Journalist and historian Pomerantz (Writing and Reporting/Stanford Graduate Program in Journalism; Their Life’s Work: The Brotherhood of the 1970s Pittsburgh Steelers, Then and Now, 2013, etc.) delivers a sturdy work at the intersection of sports history and race relations.
Bob Cousy, one of the best point guards ever, came up at a time when players had little representation or power. Yet he was seemingly fearless, and not just in pushing back when he disagreed with tough-as-nails coach Red Auerbach or the front office. (When Auerbach said of Cousy’s fancy dribbling and passing, “the criterion of a great passer is the completion of the pass,” Cousy’s reply was, “after a man had played with me for a few weeks…there is no excuse for his being fooled.”) As captain, Cousy built a well-oiled machine that got more powerful with the addition of Bill Russell at center. Yet this was the late 1950s, and though Cousy had organized the first successful NBA players’ union, he could do nothing about the racism Russell faced, as when he tried to buy a house in the suburbs to find that the “white neighbors there objected strenuously”—then broke into his house and “defecated in his bed.” Russell responded bitterly that he played for the Celtics but emphatically not for Boston.
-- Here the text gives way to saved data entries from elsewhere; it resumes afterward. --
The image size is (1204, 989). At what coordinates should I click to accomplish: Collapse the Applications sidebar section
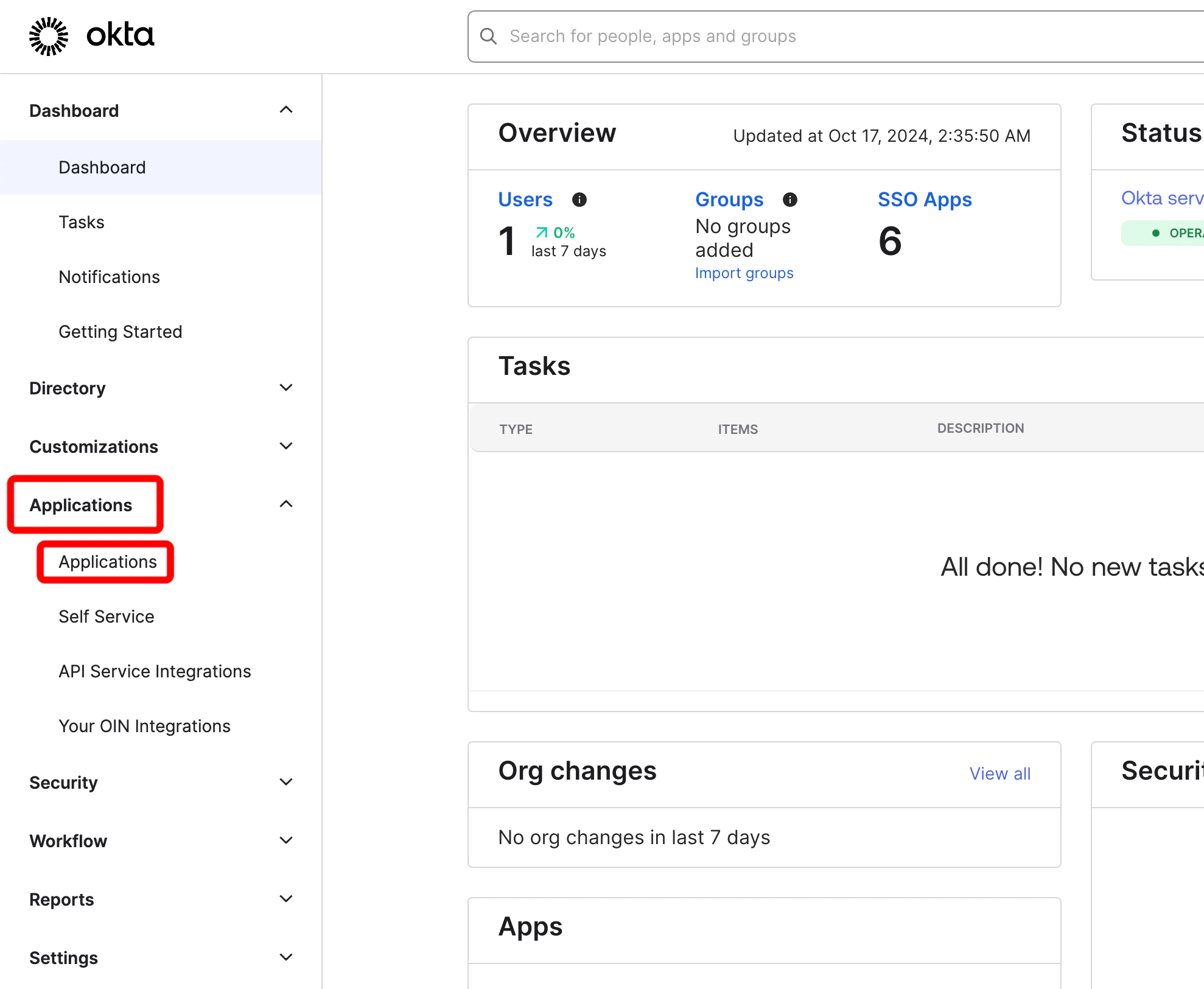coord(286,504)
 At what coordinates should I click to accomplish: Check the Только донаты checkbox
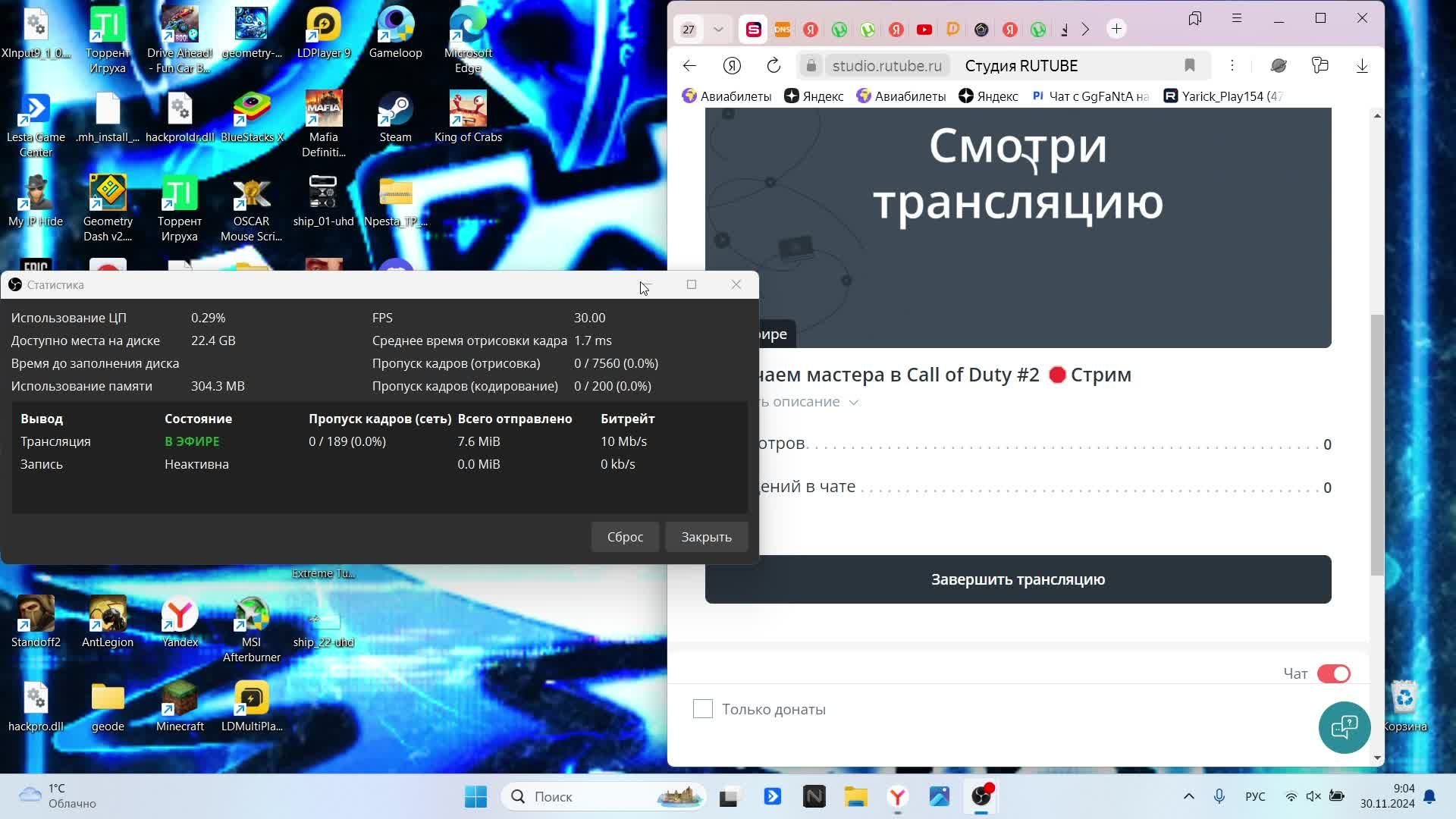(703, 709)
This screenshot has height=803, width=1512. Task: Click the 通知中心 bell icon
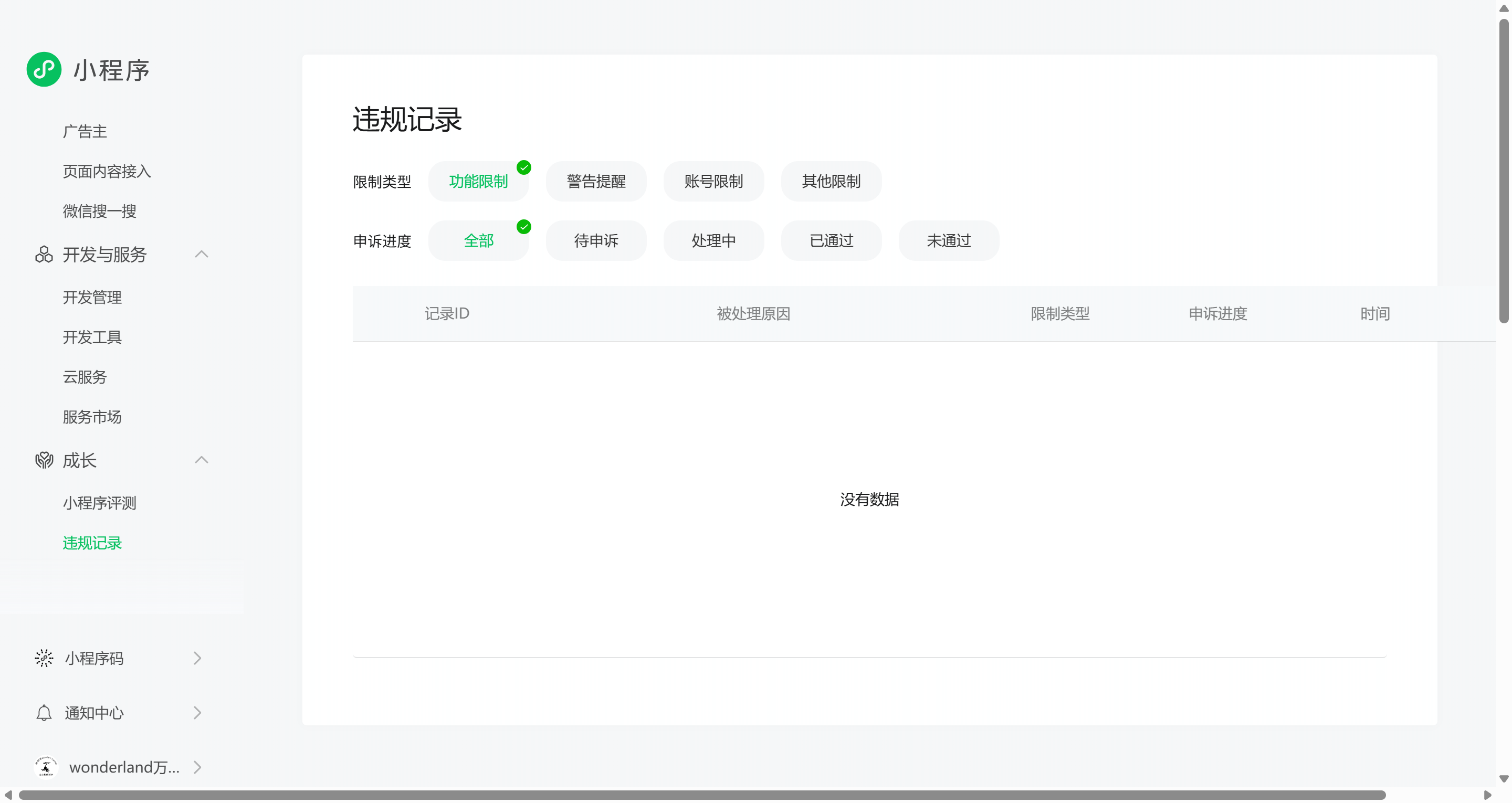[44, 713]
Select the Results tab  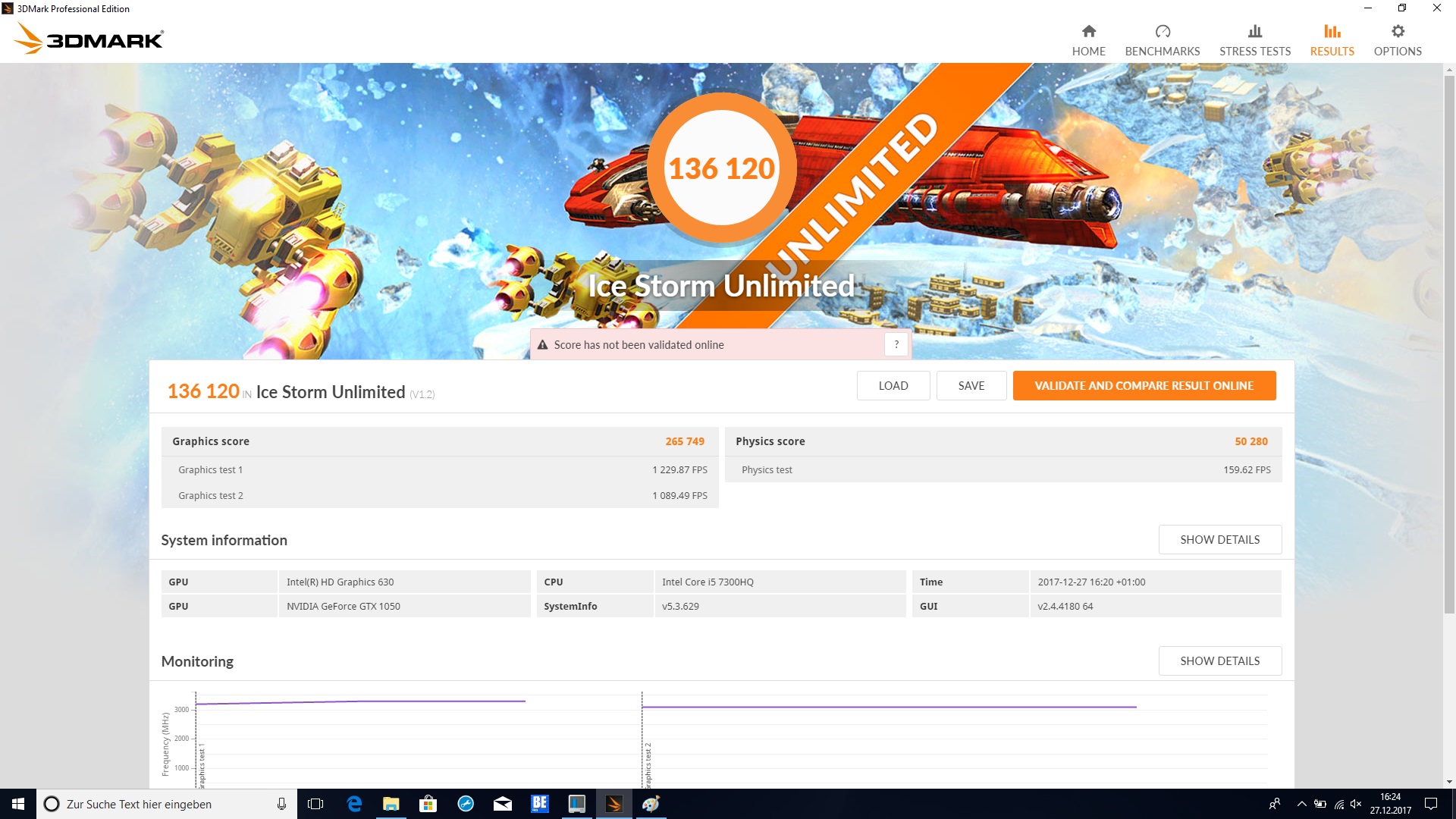(x=1332, y=40)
His emergence as a powerful voice for the civil rights movement didn’t win him any fans in Southie, especially when he said, “we have got to make the white population uncomfortable and keep it uncomfortable, because that is the only way to get their attention.” The author’s reportage and research are thoroughly up to the stuff of the standard sports biography, but the narrative acquires its greatest force when, long after the events described, Cousy expresses regret that he didn’t do more to support Russell: “I [ran] into literally my first angry black man….I think this simply scared me off.” Nor has Russell mellowed—and nor should he.
A moving, maddening look at a storied partnership that might have been a beautiful friendship as well.